To-do item:
Change every "GUI agent" in the entries below to "screen assistant", and leave everything else in them as it is.
Start of Data for the task
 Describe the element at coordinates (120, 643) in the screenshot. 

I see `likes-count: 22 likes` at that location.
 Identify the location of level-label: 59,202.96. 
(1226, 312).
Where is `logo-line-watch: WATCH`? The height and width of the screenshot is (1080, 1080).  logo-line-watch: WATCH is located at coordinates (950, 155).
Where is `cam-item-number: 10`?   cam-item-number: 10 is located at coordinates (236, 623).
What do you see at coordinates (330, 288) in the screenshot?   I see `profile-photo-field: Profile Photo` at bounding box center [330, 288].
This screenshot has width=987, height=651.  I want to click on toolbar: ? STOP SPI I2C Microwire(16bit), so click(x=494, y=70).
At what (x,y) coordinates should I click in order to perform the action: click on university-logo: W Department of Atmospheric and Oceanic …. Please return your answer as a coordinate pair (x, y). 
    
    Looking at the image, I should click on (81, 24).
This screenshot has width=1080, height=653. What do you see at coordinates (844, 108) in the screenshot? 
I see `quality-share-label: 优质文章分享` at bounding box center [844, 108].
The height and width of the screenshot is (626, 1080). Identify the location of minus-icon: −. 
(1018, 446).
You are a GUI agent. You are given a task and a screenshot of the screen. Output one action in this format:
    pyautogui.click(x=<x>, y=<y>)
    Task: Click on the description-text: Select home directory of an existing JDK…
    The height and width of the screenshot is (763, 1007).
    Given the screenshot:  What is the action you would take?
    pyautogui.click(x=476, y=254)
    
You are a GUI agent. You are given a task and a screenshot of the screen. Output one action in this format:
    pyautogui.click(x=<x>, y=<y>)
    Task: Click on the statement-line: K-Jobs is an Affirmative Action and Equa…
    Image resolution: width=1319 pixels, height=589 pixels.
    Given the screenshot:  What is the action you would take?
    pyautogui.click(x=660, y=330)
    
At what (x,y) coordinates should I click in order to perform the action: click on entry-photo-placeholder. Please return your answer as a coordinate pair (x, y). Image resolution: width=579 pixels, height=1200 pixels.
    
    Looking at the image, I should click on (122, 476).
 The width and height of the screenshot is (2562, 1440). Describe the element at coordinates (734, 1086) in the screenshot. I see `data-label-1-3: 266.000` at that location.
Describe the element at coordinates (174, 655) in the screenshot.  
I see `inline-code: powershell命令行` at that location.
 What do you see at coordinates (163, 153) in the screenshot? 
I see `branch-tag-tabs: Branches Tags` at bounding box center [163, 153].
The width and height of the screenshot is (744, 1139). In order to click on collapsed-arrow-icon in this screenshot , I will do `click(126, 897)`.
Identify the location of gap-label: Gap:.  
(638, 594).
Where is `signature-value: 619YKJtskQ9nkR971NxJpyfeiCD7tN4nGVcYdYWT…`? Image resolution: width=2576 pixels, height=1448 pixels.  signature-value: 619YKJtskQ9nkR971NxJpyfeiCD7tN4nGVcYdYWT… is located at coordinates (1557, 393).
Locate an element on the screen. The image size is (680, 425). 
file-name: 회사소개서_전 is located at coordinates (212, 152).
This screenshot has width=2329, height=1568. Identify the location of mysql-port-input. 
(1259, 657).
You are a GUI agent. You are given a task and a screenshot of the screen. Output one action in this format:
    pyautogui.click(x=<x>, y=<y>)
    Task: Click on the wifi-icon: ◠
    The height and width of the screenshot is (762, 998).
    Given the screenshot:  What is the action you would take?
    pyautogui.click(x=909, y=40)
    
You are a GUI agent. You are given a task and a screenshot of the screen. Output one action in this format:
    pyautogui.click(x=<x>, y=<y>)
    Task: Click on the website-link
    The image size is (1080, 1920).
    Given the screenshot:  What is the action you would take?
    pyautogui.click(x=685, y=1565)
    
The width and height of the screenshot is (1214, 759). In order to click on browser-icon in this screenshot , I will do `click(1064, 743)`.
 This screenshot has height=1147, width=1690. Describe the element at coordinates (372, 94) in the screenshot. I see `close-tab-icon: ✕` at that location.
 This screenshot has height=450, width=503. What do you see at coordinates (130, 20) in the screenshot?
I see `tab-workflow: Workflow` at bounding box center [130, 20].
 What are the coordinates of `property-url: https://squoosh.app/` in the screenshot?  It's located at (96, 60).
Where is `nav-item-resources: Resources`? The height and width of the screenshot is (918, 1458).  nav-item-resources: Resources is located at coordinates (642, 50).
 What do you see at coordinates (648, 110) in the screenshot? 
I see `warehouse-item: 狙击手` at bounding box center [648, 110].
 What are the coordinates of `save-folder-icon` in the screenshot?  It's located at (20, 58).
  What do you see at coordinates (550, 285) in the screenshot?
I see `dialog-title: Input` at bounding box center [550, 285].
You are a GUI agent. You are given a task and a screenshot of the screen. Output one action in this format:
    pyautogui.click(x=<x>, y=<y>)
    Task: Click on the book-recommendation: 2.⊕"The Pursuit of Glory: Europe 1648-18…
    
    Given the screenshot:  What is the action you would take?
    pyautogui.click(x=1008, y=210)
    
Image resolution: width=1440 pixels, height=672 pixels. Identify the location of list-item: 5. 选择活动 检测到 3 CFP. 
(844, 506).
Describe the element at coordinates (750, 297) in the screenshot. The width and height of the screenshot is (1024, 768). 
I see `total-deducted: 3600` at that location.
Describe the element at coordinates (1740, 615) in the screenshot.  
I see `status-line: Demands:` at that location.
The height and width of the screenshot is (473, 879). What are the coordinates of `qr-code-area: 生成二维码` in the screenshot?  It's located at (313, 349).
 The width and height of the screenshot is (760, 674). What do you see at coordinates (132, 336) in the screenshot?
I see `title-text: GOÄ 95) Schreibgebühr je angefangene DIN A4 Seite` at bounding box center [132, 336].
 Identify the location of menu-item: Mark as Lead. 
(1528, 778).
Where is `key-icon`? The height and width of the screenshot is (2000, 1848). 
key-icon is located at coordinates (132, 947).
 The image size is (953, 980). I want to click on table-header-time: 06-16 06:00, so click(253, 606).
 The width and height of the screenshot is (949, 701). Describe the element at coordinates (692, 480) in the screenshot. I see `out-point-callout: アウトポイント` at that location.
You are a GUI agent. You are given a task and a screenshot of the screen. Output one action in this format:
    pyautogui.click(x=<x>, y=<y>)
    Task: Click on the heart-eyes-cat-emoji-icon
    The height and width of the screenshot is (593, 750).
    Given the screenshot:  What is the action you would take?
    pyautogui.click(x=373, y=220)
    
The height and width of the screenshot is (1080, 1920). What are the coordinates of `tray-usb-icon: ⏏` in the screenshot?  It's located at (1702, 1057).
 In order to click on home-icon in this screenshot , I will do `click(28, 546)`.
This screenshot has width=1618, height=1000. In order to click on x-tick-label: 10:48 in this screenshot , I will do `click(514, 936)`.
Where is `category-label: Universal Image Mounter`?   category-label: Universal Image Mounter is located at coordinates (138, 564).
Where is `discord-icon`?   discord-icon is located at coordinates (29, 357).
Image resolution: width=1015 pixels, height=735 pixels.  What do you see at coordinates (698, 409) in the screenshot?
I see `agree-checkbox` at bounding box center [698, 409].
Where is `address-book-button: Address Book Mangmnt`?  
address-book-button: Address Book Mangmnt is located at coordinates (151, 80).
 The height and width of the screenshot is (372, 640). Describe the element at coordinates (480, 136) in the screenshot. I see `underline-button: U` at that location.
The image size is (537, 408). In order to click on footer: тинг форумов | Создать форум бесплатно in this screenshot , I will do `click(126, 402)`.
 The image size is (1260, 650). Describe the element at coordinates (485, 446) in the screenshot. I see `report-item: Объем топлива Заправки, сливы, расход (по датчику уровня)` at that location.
End of Data for the task
Exercise solution:
 Describe the element at coordinates (120, 643) in the screenshot. 

I see `likes-count: 22 likes` at that location.
 Identify the location of level-label: 59,202.96. 
(1226, 312).
Where is `logo-line-watch: WATCH`? The height and width of the screenshot is (1080, 1080).  logo-line-watch: WATCH is located at coordinates (950, 155).
Where is `cam-item-number: 10`?   cam-item-number: 10 is located at coordinates (236, 623).
What do you see at coordinates (330, 288) in the screenshot?   I see `profile-photo-field: Profile Photo` at bounding box center [330, 288].
This screenshot has width=987, height=651.  I want to click on toolbar: ? STOP SPI I2C Microwire(16bit), so click(x=494, y=70).
At what (x,y) coordinates should I click in order to perform the action: click on university-logo: W Department of Atmospheric and Oceanic …. Please return your answer as a coordinate pair (x, y). 
    
    Looking at the image, I should click on (81, 24).
This screenshot has width=1080, height=653. What do you see at coordinates (844, 108) in the screenshot? 
I see `quality-share-label: 优质文章分享` at bounding box center [844, 108].
The height and width of the screenshot is (626, 1080). Identify the location of minus-icon: −. 
(1018, 446).
You are a screen assistant. You are given a task and a screenshot of the screen. Output one action in this format:
    pyautogui.click(x=<x>, y=<y>)
    Task: Click on the description-text: Select home directory of an existing JDK…
    The height and width of the screenshot is (763, 1007).
    Given the screenshot:  What is the action you would take?
    pyautogui.click(x=476, y=254)
    
You are a screen assistant. You are given a task and a screenshot of the screen. Output one action in this format:
    pyautogui.click(x=<x>, y=<y>)
    Task: Click on the statement-line: K-Jobs is an Affirmative Action and Equa…
    Image resolution: width=1319 pixels, height=589 pixels.
    Given the screenshot:  What is the action you would take?
    pyautogui.click(x=660, y=330)
    
At what (x,y) coordinates should I click in order to perform the action: click on entry-photo-placeholder. Please return your answer as a coordinate pair (x, y). Image resolution: width=579 pixels, height=1200 pixels.
    
    Looking at the image, I should click on (122, 476).
 The width and height of the screenshot is (2562, 1440). Describe the element at coordinates (734, 1086) in the screenshot. I see `data-label-1-3: 266.000` at that location.
Describe the element at coordinates (174, 655) in the screenshot.  
I see `inline-code: powershell命令行` at that location.
 What do you see at coordinates (163, 153) in the screenshot? 
I see `branch-tag-tabs: Branches Tags` at bounding box center [163, 153].
The width and height of the screenshot is (744, 1139). In order to click on collapsed-arrow-icon in this screenshot , I will do `click(126, 897)`.
Identify the location of gap-label: Gap:.  
(638, 594).
Where is `signature-value: 619YKJtskQ9nkR971NxJpyfeiCD7tN4nGVcYdYWT…`? Image resolution: width=2576 pixels, height=1448 pixels.  signature-value: 619YKJtskQ9nkR971NxJpyfeiCD7tN4nGVcYdYWT… is located at coordinates (1557, 393).
Locate an element on the screen. The image size is (680, 425). 
file-name: 회사소개서_전 is located at coordinates (212, 152).
This screenshot has width=2329, height=1568. Identify the location of mysql-port-input. 
(1259, 657).
You are a screen assistant. You are given a task and a screenshot of the screen. Output one action in this format:
    pyautogui.click(x=<x>, y=<y>)
    Task: Click on the wifi-icon: ◠
    The height and width of the screenshot is (762, 998).
    Given the screenshot:  What is the action you would take?
    pyautogui.click(x=909, y=40)
    
You are a screen assistant. You are given a task and a screenshot of the screen. Output one action in this format:
    pyautogui.click(x=<x>, y=<y>)
    Task: Click on the website-link
    The image size is (1080, 1920).
    Given the screenshot:  What is the action you would take?
    pyautogui.click(x=685, y=1565)
    
The width and height of the screenshot is (1214, 759). In order to click on browser-icon in this screenshot , I will do `click(1064, 743)`.
 This screenshot has height=1147, width=1690. Describe the element at coordinates (372, 94) in the screenshot. I see `close-tab-icon: ✕` at that location.
 This screenshot has height=450, width=503. What do you see at coordinates (130, 20) in the screenshot?
I see `tab-workflow: Workflow` at bounding box center [130, 20].
 What are the coordinates of `property-url: https://squoosh.app/` in the screenshot?  It's located at (96, 60).
Where is `nav-item-resources: Resources`? The height and width of the screenshot is (918, 1458).  nav-item-resources: Resources is located at coordinates (642, 50).
 What do you see at coordinates (648, 110) in the screenshot? 
I see `warehouse-item: 狙击手` at bounding box center [648, 110].
 What are the coordinates of `save-folder-icon` in the screenshot?  It's located at (20, 58).
  What do you see at coordinates (550, 285) in the screenshot?
I see `dialog-title: Input` at bounding box center [550, 285].
You are a screen assistant. You are given a task and a screenshot of the screen. Output one action in this format:
    pyautogui.click(x=<x>, y=<y>)
    Task: Click on the book-recommendation: 2.⊕"The Pursuit of Glory: Europe 1648-18…
    
    Given the screenshot:  What is the action you would take?
    pyautogui.click(x=1008, y=210)
    
Image resolution: width=1440 pixels, height=672 pixels. Identify the location of list-item: 5. 选择活动 检测到 3 CFP. 
(844, 506).
Describe the element at coordinates (750, 297) in the screenshot. The width and height of the screenshot is (1024, 768). 
I see `total-deducted: 3600` at that location.
Describe the element at coordinates (1740, 615) in the screenshot.  
I see `status-line: Demands:` at that location.
The height and width of the screenshot is (473, 879). What are the coordinates of `qr-code-area: 生成二维码` in the screenshot?  It's located at (313, 349).
 The width and height of the screenshot is (760, 674). What do you see at coordinates (132, 336) in the screenshot?
I see `title-text: GOÄ 95) Schreibgebühr je angefangene DIN A4 Seite` at bounding box center [132, 336].
 Identify the location of menu-item: Mark as Lead. 
(1528, 778).
Where is `key-icon`? The height and width of the screenshot is (2000, 1848). 
key-icon is located at coordinates (132, 947).
 The image size is (953, 980). I want to click on table-header-time: 06-16 06:00, so click(253, 606).
 The width and height of the screenshot is (949, 701). Describe the element at coordinates (692, 480) in the screenshot. I see `out-point-callout: アウトポイント` at that location.
You are a screen assistant. You are given a task and a screenshot of the screen. Output one action in this format:
    pyautogui.click(x=<x>, y=<y>)
    Task: Click on the heart-eyes-cat-emoji-icon
    The height and width of the screenshot is (593, 750).
    Given the screenshot:  What is the action you would take?
    pyautogui.click(x=373, y=220)
    
The height and width of the screenshot is (1080, 1920). What are the coordinates of `tray-usb-icon: ⏏` in the screenshot?  It's located at (1702, 1057).
 In order to click on home-icon in this screenshot , I will do `click(28, 546)`.
This screenshot has width=1618, height=1000. In order to click on x-tick-label: 10:48 in this screenshot , I will do `click(514, 936)`.
Where is `category-label: Universal Image Mounter`?   category-label: Universal Image Mounter is located at coordinates (138, 564).
Where is `discord-icon`?   discord-icon is located at coordinates (29, 357).
Image resolution: width=1015 pixels, height=735 pixels.  What do you see at coordinates (698, 409) in the screenshot?
I see `agree-checkbox` at bounding box center [698, 409].
Where is `address-book-button: Address Book Mangmnt`?  
address-book-button: Address Book Mangmnt is located at coordinates (151, 80).
 The height and width of the screenshot is (372, 640). Describe the element at coordinates (480, 136) in the screenshot. I see `underline-button: U` at that location.
The image size is (537, 408). In order to click on footer: тинг форумов | Создать форум бесплатно in this screenshot , I will do `click(126, 402)`.
 The image size is (1260, 650). Describe the element at coordinates (485, 446) in the screenshot. I see `report-item: Объем топлива Заправки, сливы, расход (по датчику уровня)` at that location.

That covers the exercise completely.